Wulgaru hat geschrieben:
ThunderBlaze hat geschrieben: Die Zielgruppe sind nicht mehr die Erwachsenen, obwohl es sich um USK18 Games handeln soll,
Ich bezweifle ernsthaft das die Zielgruppe von USK18 Games jemals primär Erwachsene waren. :wink:
Waren sie nie, in der Zeit wo ich anfing zu zocken interessierten sich nur wenige für Spiele, aber die wenigen so hatte ich immer das Gefühl waren besondere Perlen. Der Nachteil war also das man weniger grafischen Klimbim und mehr Phantasie brauchte um die Spiele als ganzes zu Spielen.
Seit die Grafikengines aber immer mehr Polygone darstellen können, kommt man aber auf die Tücke, das wenn man heute die Spiele noch genauso vollstopfen würde, mindestens genausoviele Leute für die grafische Implementierung rekrutieren müssten.

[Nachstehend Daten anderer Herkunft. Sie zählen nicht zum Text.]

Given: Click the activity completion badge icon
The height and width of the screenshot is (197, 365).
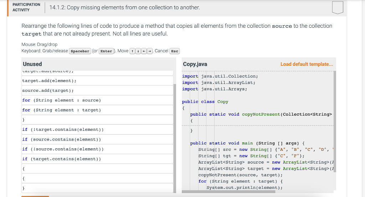Looking at the screenshot, I should [337, 7].
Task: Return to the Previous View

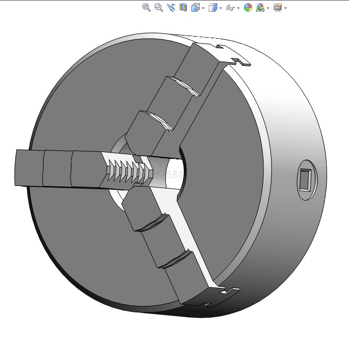Action: point(171,7)
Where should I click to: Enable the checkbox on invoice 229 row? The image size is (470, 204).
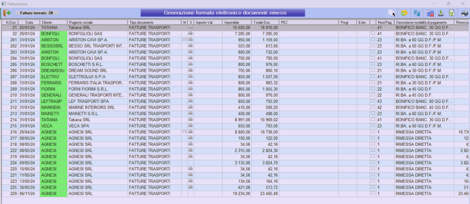[x=373, y=193]
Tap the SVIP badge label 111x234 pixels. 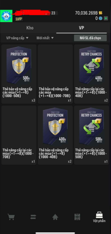click(x=19, y=19)
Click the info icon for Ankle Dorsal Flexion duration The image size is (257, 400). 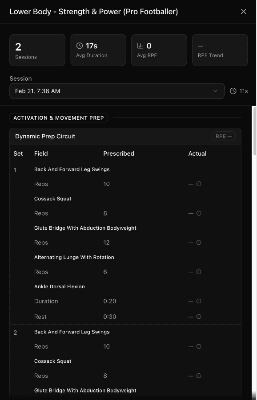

Das ist den Gothicmachern zum Verhängnis geworden, G1 war Welttechnisch so begrenzt das man durch die vielen kapitel und Wendungen innerhalb dieser wenigen "meter" soviel erleben konnte und heute sind die Zocker von damals weit Ü 30 und haben Familie und wenn ihr Sohn kommt und fragt ob er das Ü18 Spiel bekommen kann, erinnert sich der Vater an seine Zeit und willigt bedenkenlos ein.
Denn wenn die Spiele wirklich viele Leute Ü18 bewusst kaufen würden, dann gäbe es wesentlich mehr Gegenwind gegen die USK, denn Jugendschutz, welcher mehr Erwachsene eingrenzt als Jugendliche beschützt kann kein Mittel zur "sinnvollen" Regulierung darstellen.